EXTRACT TO READ —
Can narcissism be cured?

It's an understandable question; people want to know if they can help their loved one - especially when the answer to the narcissist's problems seems so easy to the people around them. A narcissist's loved ones can see where the narcissist is going wrong, where they are in error and how they are sabotaging themselves or creating problems out of nothing for no reason. The answer seems easy, right? Just stop doing that. But for them, it's not that easy. They can't see the problems the way that you can. Many times, they can't see them at all. That's why the answer to the question of whether narcissism can be cured is no, it cannot be.

Now, narcissism is a spectrum and there is a huge grey area of behavior and levels of narcissism on that spectrum. People who simply have narcissistic traits are often very successful at retraining their minds to react differently. They are often able to change their behaviors and control their emotions. The more narcissistic a person is, the more trouble with these things they are going to have. When a person believes that feelings are facts, when someone denies their feelings or believes their feelings are coming from somewhere outside themselves, when someone is pathologically unable to be wrong, when someone cannot disagree without attacking the other person, when someone's perception is so distorted that they believe things have happened which have not, or that people have motives that they don't have... it is very hard for this person to even understand there is a problem, let alone accept the problem and work on resolving it.

In order to reach a pathological narcissist, you would have to first get past their initial defense which is often anger, hysteria, blaming, projection and gaslighting, along with their talking in circles and illogical accusations, or perhaps the silent treatment and simply shutting down. After you did that, you'd have to penetrate their 2nd defense, which is absolutely iron-clad, pathological denial. If you got through both of those, you'd then have to address and break through all of their cognitive distortions, their skewed perceptions and their chronic, almost delusional negativity and paranoia, their pathological self-hatred and their illogical fears. If you got through all that, you'd then have to somehow convince them that the way they are seeing things is totally wrong and the way you are seeing them is right. Then you'd have to get them to address the probable traumas and pain that caused every single one of these things, if traumas in fact exist and if they can even remember. You'd also have to have years and years of your own to dedicate to this and somehow convince them to stay around while you dismantle the defense mechanism they spent their entire life building. And most importantly, you'd have to accept the fact that even if you did all of that, it probably still wouldn't work. They may change some of their behaviors if you stopped reacting, but even that is not guaranteed.

DATA EXTRACTS —
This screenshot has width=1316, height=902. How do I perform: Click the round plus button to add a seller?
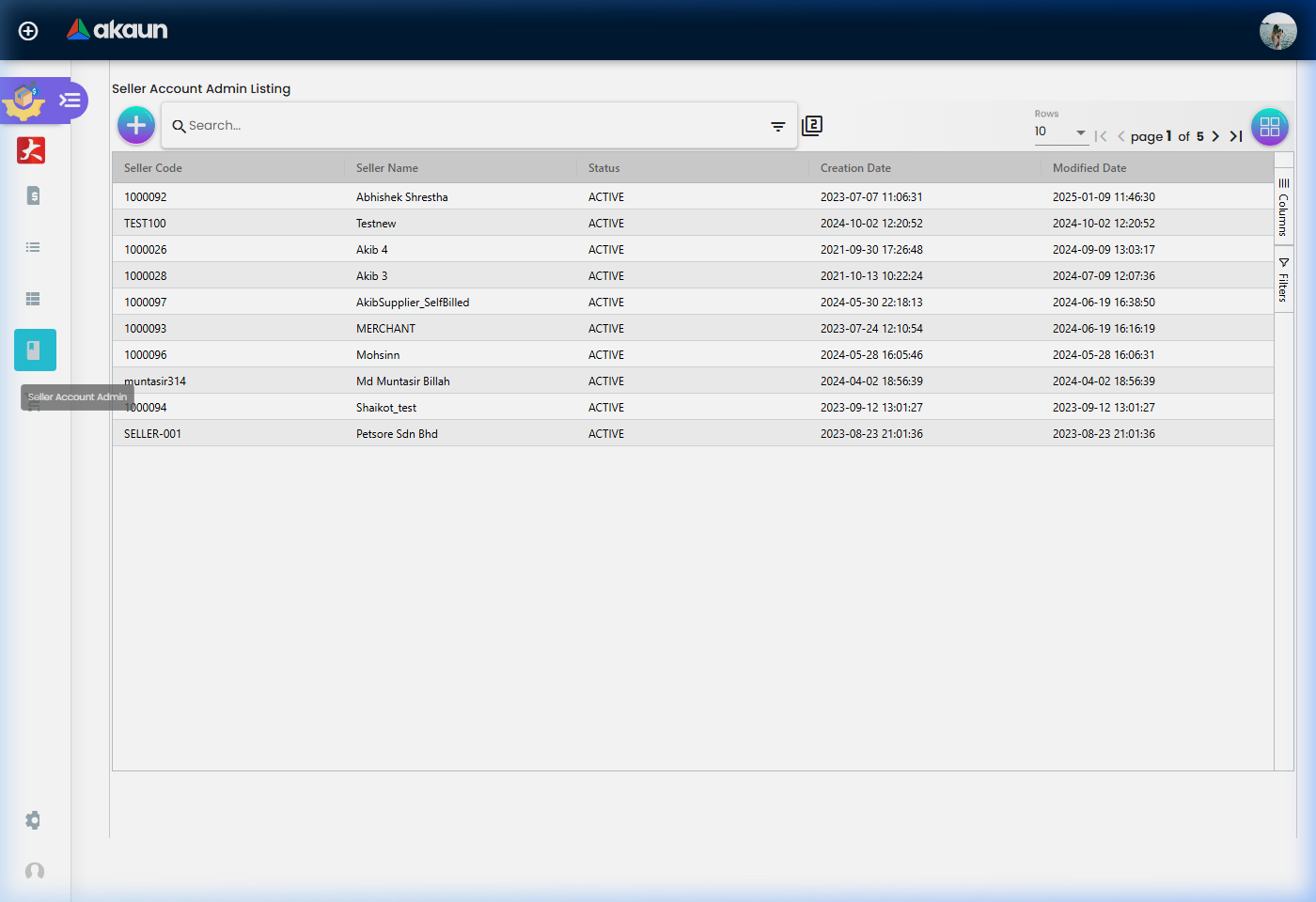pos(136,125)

...

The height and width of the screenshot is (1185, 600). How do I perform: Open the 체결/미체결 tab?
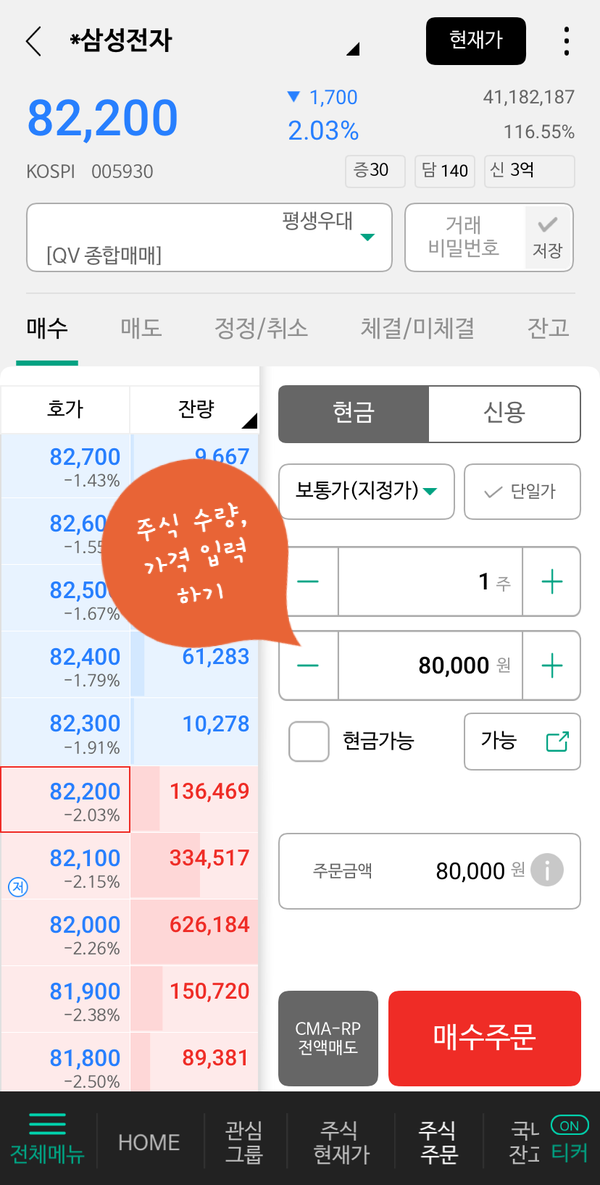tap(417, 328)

==

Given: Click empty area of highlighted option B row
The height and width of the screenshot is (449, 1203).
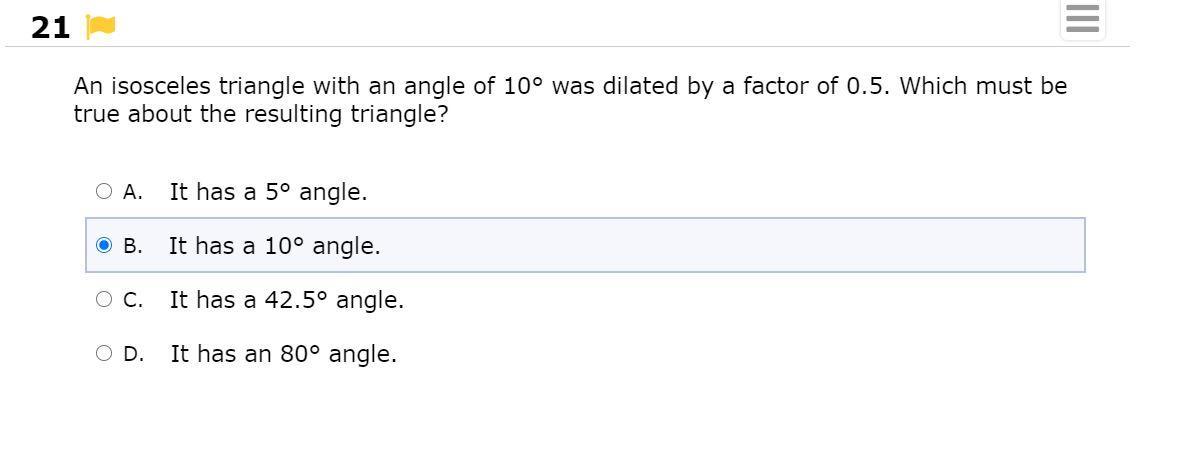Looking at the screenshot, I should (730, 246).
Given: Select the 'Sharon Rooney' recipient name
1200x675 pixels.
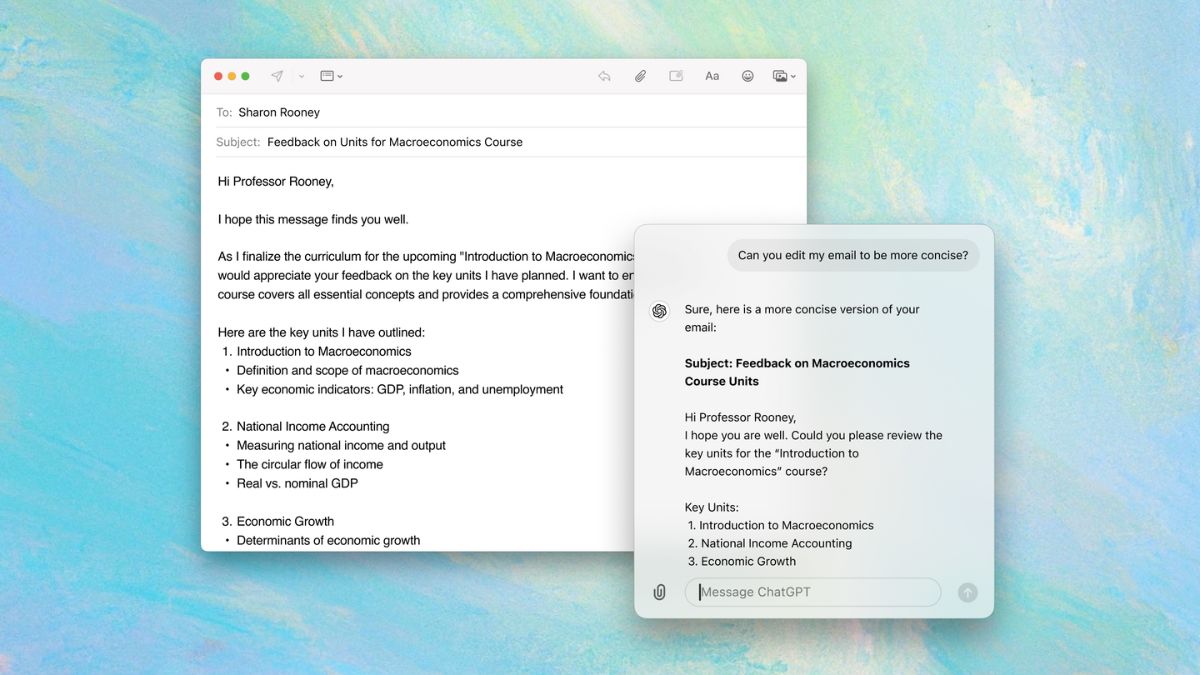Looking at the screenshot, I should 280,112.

PROBLEM 1 — Reproduce the passage on whether narcissism can be cured from "Can narcissism be" to "it cannot be.", putting "solution" in place of "answer" throughout.
PROBLEM 2 — Write what comes next in the passage on whether narcissism can be cured, following on from its final sentence.

WRITTEN ANSWER 1 —
Can narcissism be cured?

It's an understandable question; people want to know if they can help their loved one - especially when the solution to the narcissist's problems seems so easy to the people around them. A narcissist's loved ones can see where the narcissist is going wrong, where they are in error and how they are sabotaging themselves or creating problems out of nothing for no reason. The solution seems easy, right? Just stop doing that. But for them, it's not that easy. They can't see the problems the way that you can. Many times, they can't see them at all. That's why the solution to the question of whether narcissism can be cured is no, it cannot be.

WRITTEN ANSWER 2 —
It's very sad when we see someone we love suffering - and make no mistake, they are suffering - but sometimes there are things we cannot fix. Most people do realize inside that they cannot help their narcissistic loved one, even though they still want to and may continue to try. Others may feel - and be told by the narcissist - that things are unfair because the narcissist is suffering and in pain while others are not. However, it is unhealthy to want something for someone more than they want it for themselves, and suffering yourself does not help the other person. It just creates another victim. It would be like seeing someone drowning and realizing that you cannot save them so you jump in the water and start drowning, too. What is that going to do?

Allowing someone to abuse you because they are hurting is not helping them. It is just devaluing yourself and is an unhealthy way to be. If a person will not engage in an appropriate way to express themselves where they don't hurt others, or if they think hurting others is justified because they are hurting or upset, then they are toxic and that's all.